Wednesday, December 26, 2007

It's beginning to look a lot like I got screwed.

I have long believed that Christmas, as a holiday, is badly in need of a complete overhaul. Too many holidays combine the same boring old elements--food, family, love, laughter, gifts, joy. It's enough to make you want to puke. I have some ideas of how we can spice up Christmas, and give it a unique, special quality that sets it far apart from the other run-of-the-mill holidays.

First, there's the whole "reward" system--it's ridiculous. We insist on lying to our children by telling them that if they're good all year, they'll be rewarded with presents, since Santa keeps tabs all year on whether we're naughty or nice. It's just not true, and the kids are laughing at us behind our backs for saying so. First off, everyone knows that most kids are total rat bastards all year long, and yet an avalanche of presents gets dumped at their feet every December anyway, in spite of their appalling behavior. I say we chuck the whole false reward system and implement instead a punishment system--not just for kids, but for every man, woman and child.

Yes, Christmas should be a time for people to get punished for their yearlong binges of rudeness, deceit, laziness, greed and general assholery. Instead of spending the entire month of November racing from store to store searching for expensive gifts for everyone you know, how about instead spending the month of November--or the whole year, if you're the plan-ahead type--plotting elaborate ways to hurt and punish and possibly even maim the people you feel have wronged you all year long? Wouldn't that require a lot more thought and effort--and therefore be more personal--than buying some dumb crystal photo frame made in China and sold by the thousands? Think about it, people.

Yes, if I ruled the world, Christmas would be a time for retribution. Which means 99% of you would have awakened this Christmas morning to find scores of tiny little hoofprints in your back and sleigh tread across your face.
----
**JOB 1**
Copy out the entries between the line holding "The width and" and the line holding "warning icon in", inclusive, without the pictures.

**ENTRIES PROVIDED**
----
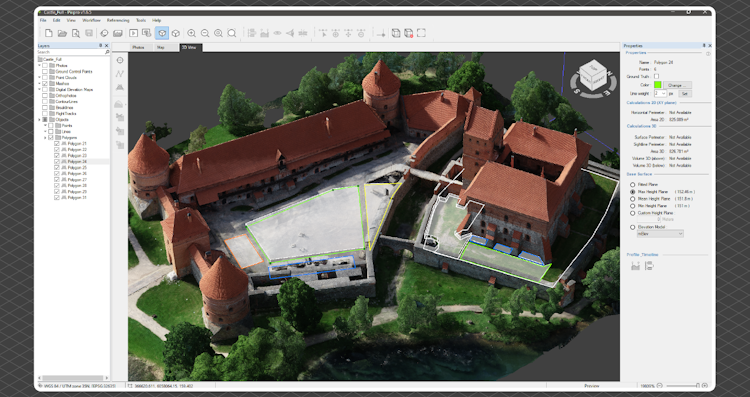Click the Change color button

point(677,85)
----
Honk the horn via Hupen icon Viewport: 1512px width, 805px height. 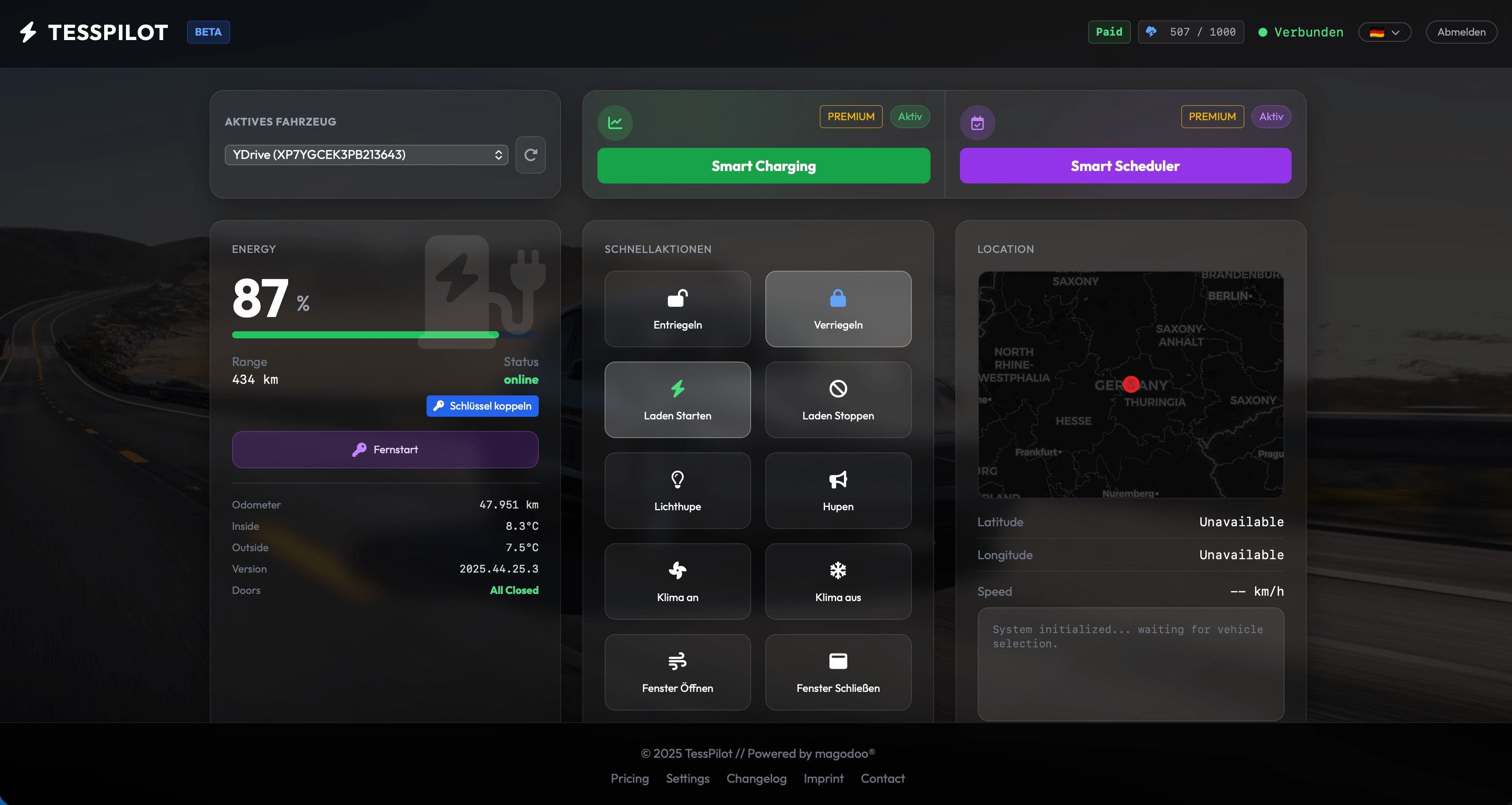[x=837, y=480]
----
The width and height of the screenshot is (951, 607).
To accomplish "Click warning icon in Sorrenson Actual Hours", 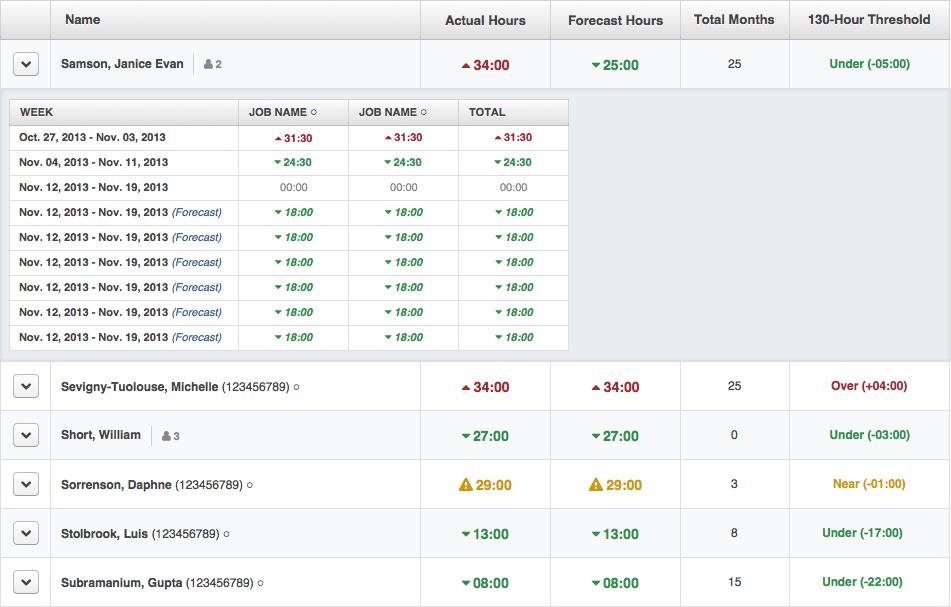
----
**JOB 2**
Translate this sentence from the Christmas blog post into Spanish: "Yes, if I ruled the world, Christmas would be a time for retribution."

**COMPLETE OUTPUT 1**
The width and height of the screenshot is (951, 607).
To accomplish "Click warning icon in Sorrenson Actual Hours", 

**COMPLETE OUTPUT 2**
Sí, si yo gobernara el mundo, la Navidad sería una época de represalias.